|Product type Motion picture exhibition|
Owner The Walt Disney Company
Introduced June 23, 2005; 11 years ago (June 23, 2005)
Disney Digital 3-D is a brand name used by The Walt Disney Company to describe three-dimensional films made and released by Walt Disney Studios Motion Pictures mostly under the Walt Disney Pictures label and shown exclusively using digital projection.
Disney Digital 3-D in itself is not a presentation or a production format or technology, but rather a purely marketing concept. Films advertised as Disney Digital 3-D come from a number of sources, film, digital camera as well as animation software, and can be presented using any digital 3D technology, including RealD, Dolby 3D, XpanD 3D and MasterImage 3D. There is no specific handling involved.
Pre-2005 Disney 3-D films
Disney had previously released two 3-D animated shorts in 1953, Adventures in Music: Melody, the first American 3-D animated short, and Working for Peanuts, starring Donald Duck and Chip 'n' Dale.
Disney also produced 3-D films for its theme parks, including Disneyland's 3D Jamboree (1956), featuring the Mickey Mouse Club Mouseketeers and including Melody and Working for Peanuts; Magic Journeys (1982), Captain EO (1986), Muppet*Vision 3D (1991), Honey, I Shrunk the Audience (1994), It's Tough to Be a Bug! (1998), the film portion of Tokyo DisneySea's Magic Lamp Theater, and Mickey's Philharmagic (2003).
Between 2003 and 2005, Dimension Films (then-owned by The Weinstein Company) had made a couple of 3-D films.
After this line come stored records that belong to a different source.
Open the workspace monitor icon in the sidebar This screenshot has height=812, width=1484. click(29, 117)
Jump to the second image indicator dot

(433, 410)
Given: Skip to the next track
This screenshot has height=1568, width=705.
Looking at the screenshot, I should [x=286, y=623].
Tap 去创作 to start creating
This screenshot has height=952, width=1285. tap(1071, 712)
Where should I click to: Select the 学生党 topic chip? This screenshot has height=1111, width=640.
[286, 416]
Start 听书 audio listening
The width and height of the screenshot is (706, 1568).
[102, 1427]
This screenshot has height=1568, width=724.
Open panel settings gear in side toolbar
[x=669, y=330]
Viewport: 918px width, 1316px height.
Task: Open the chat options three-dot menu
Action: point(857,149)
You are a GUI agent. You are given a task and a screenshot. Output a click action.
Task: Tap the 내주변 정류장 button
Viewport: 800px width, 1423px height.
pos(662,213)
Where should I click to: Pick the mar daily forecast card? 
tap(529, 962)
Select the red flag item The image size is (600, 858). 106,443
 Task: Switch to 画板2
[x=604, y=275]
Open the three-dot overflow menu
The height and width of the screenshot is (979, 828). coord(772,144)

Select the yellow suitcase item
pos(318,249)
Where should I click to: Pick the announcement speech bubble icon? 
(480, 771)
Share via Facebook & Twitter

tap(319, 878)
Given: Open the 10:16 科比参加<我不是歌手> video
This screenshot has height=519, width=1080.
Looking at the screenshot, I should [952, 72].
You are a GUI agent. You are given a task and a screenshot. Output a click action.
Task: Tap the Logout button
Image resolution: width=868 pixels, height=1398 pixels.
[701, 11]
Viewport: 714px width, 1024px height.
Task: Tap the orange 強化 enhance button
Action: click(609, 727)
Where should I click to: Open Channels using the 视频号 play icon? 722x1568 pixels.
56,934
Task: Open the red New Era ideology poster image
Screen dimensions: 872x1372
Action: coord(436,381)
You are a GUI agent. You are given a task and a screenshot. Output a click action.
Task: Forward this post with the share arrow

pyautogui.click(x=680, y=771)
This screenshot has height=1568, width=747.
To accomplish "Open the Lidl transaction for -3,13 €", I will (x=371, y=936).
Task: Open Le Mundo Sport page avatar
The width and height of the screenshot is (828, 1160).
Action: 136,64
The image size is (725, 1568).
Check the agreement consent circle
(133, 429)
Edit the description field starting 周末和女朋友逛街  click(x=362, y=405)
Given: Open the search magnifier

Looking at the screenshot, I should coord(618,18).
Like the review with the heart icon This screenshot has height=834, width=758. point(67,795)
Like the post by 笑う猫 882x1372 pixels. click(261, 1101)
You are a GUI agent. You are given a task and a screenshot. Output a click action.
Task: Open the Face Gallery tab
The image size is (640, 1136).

Two of them were Spy Kids 3-D: Game Over and The Adventures of Sharkboy and Lavagirl.
Post-2005 Disney 3-D films
The first Disney Digital 3D film was Chicken Little, which was released in late 2005. For the release, Disney collaborated with RealD to install RealD's 3D digital projection system featuring Christie CP2000 2K DLP projectors along with silver screens for 84 screens in US theaters.
The computer-animated film Chicken Little was followed by a re-release of The Nightmare Before Christmas on October 20, 2006. Nightmare, a 1993 stop motion movie, was originally shot in 2D on 35mm-film with the 3D version generated by Industrial Light and Magic from this source using computer technology.
In 2007, Disney re-released the film Working for Peanuts with the theatrical release of the 3D version of Meet the Robinsons.
The first live-action Disney Digital 3-D release was Hannah Montana & Miley Cyrus: Best of Both Worlds Concert, which followed in 2008. In 2009, G-Force became the first film in Disney Digital 3-D from producer Jerry Bruckheimer.
On May 29, 2009, Disney released Pixar's Up, the first Pixar film to be presented in 3D. This film was then followed by a 3D double feature re-release of Toy Story and Toy Story 2 on October 2, 2009, although neither of these films' animation was altered. Subsequent Pixar films, such as Toy Story 3 and Cars 2, were also released in Disney Digital 3D.
Two of Disney's traditionally animated films were reissued with 3D conversions in 2011, The Lion King – released on August 26 internationally and on September 16 in North America - and Beauty and the Beast – limited to 13-day run in September at the El Capitan Theater in Los Angeles for North America, as well as short runs in New Zealand, Japan, Australia, India and Spain in 2010. These re-releases were being supervised by Don Hahn, who produced both films. Beauty and the Beast in 3D received a wider release in January 13, 2012. Two more films were reissued in 3D in 2012, Finding Nemo in September 14, 2012 and Monsters, Inc. in December 19, 2012. The Little Mermaid was going to be re-released in 3D September 13, 2013 but this one was cancelled due to the under-performances of the other Disney 3D re-releases.
Disney has released films from Marvel Studios and Lucasfilm in the 3D format, beginning with The Avengers (2012) and Star Wars: The Force Awakens (2015), respectively. However, the 3D format was not branded as "Disney".